EXERCISE PROMPT
Count the lines in the data below that contain the string "height". Give only the number.

Item-finding records
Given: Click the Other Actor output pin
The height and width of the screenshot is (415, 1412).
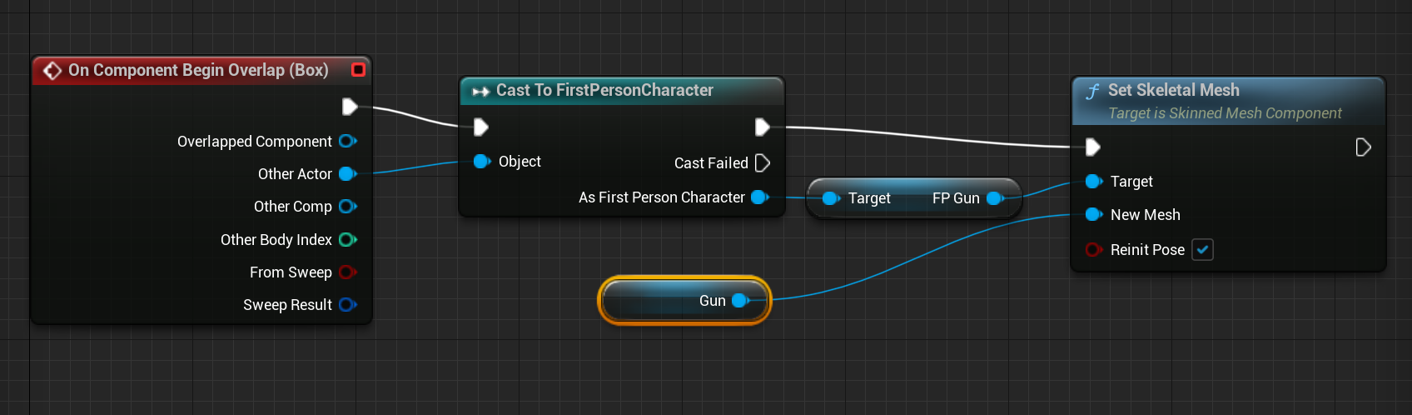Looking at the screenshot, I should (x=348, y=174).
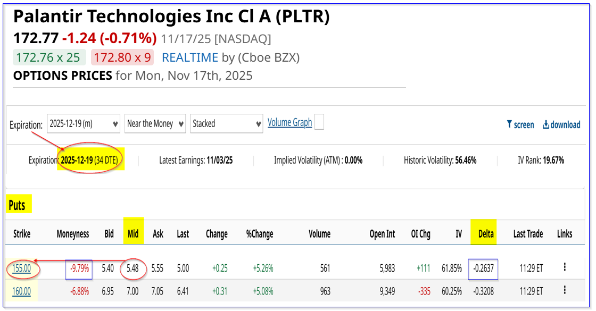The image size is (596, 311).
Task: Click the REALTIME quote link
Action: [190, 57]
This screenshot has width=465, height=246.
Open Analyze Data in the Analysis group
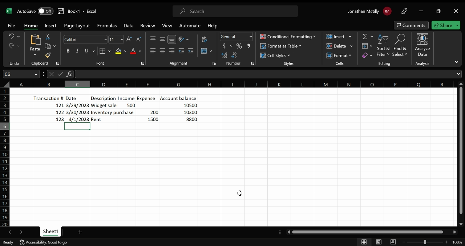pos(422,44)
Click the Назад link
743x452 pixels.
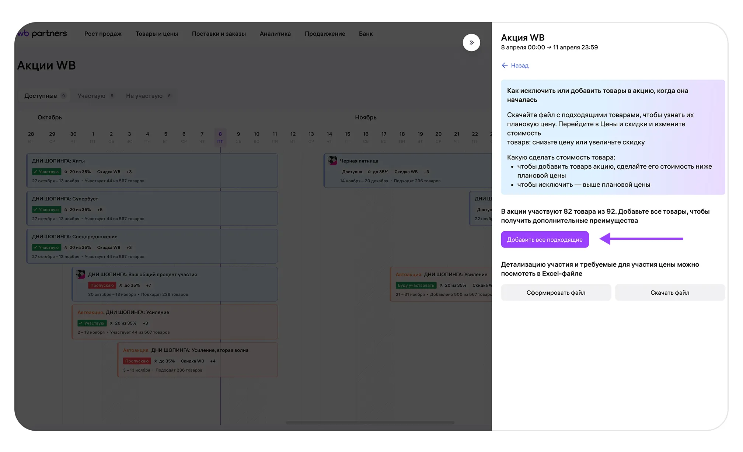[519, 66]
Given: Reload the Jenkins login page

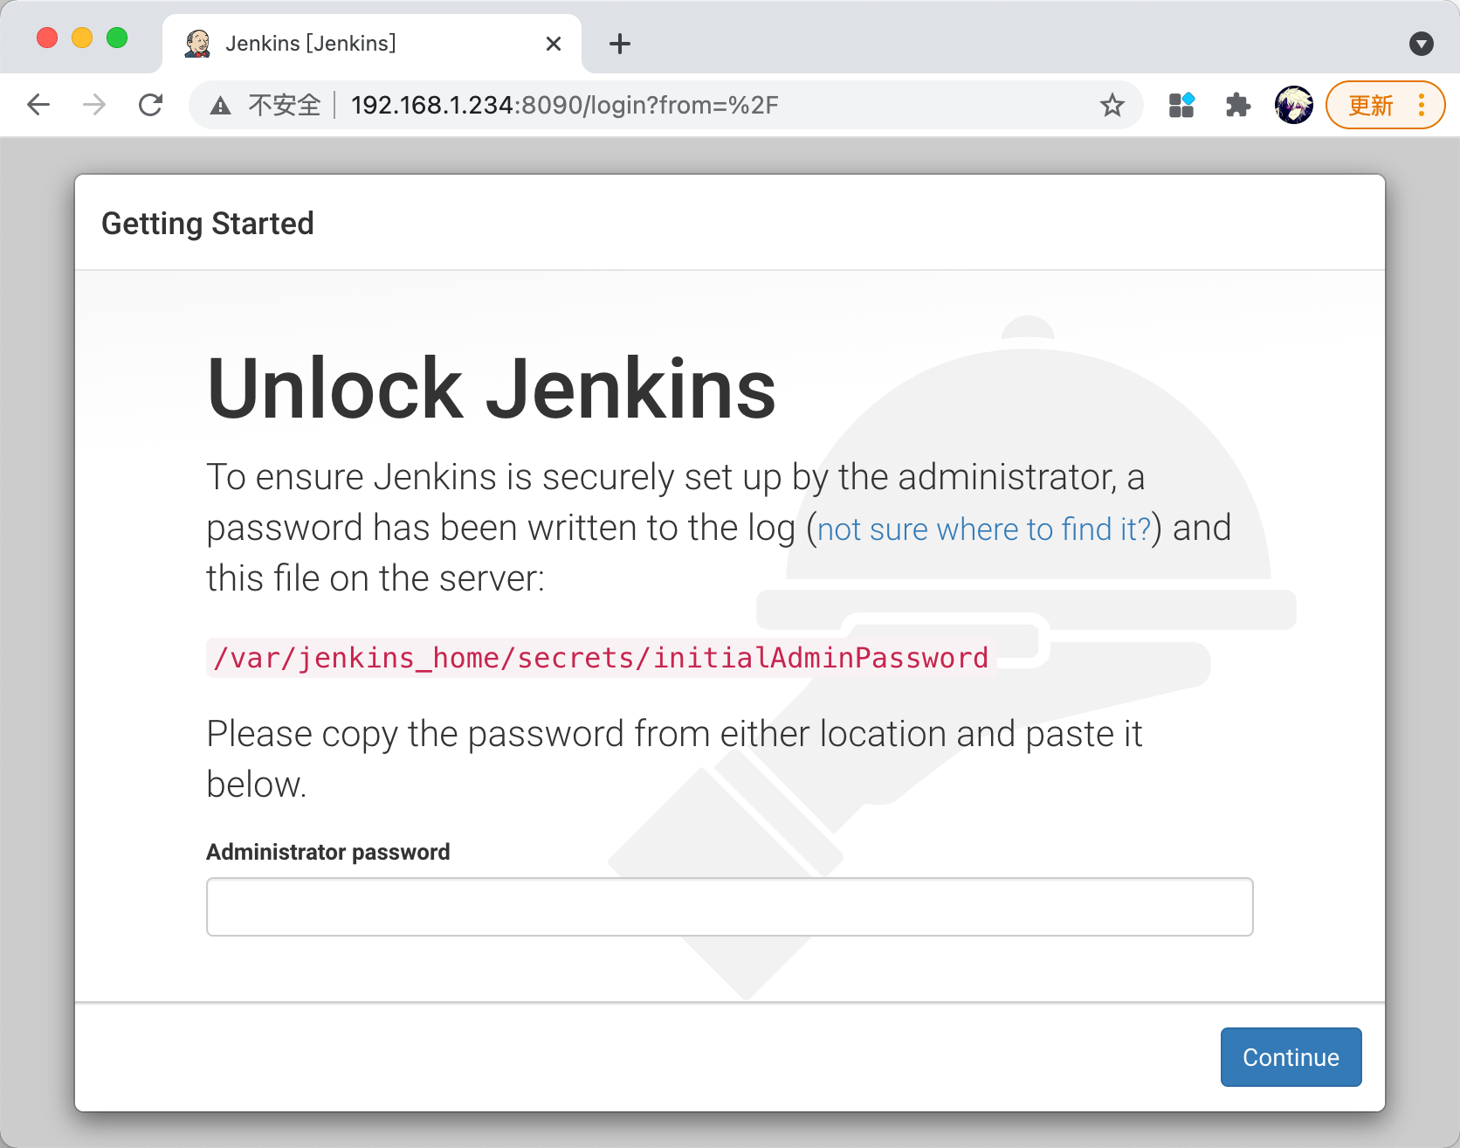Looking at the screenshot, I should [x=151, y=105].
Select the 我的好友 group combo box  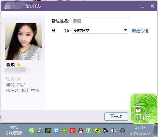click(x=100, y=30)
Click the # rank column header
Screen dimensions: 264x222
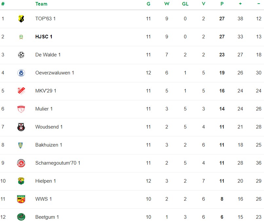point(3,4)
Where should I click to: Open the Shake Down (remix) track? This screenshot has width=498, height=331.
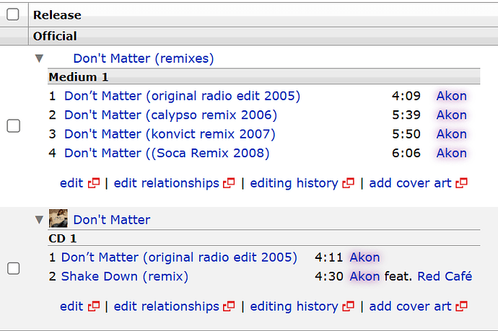tap(124, 276)
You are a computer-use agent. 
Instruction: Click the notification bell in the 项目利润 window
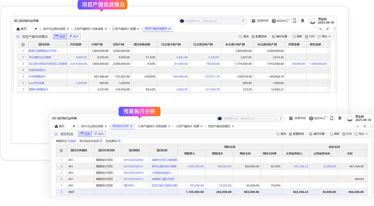point(340,118)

REPLY
3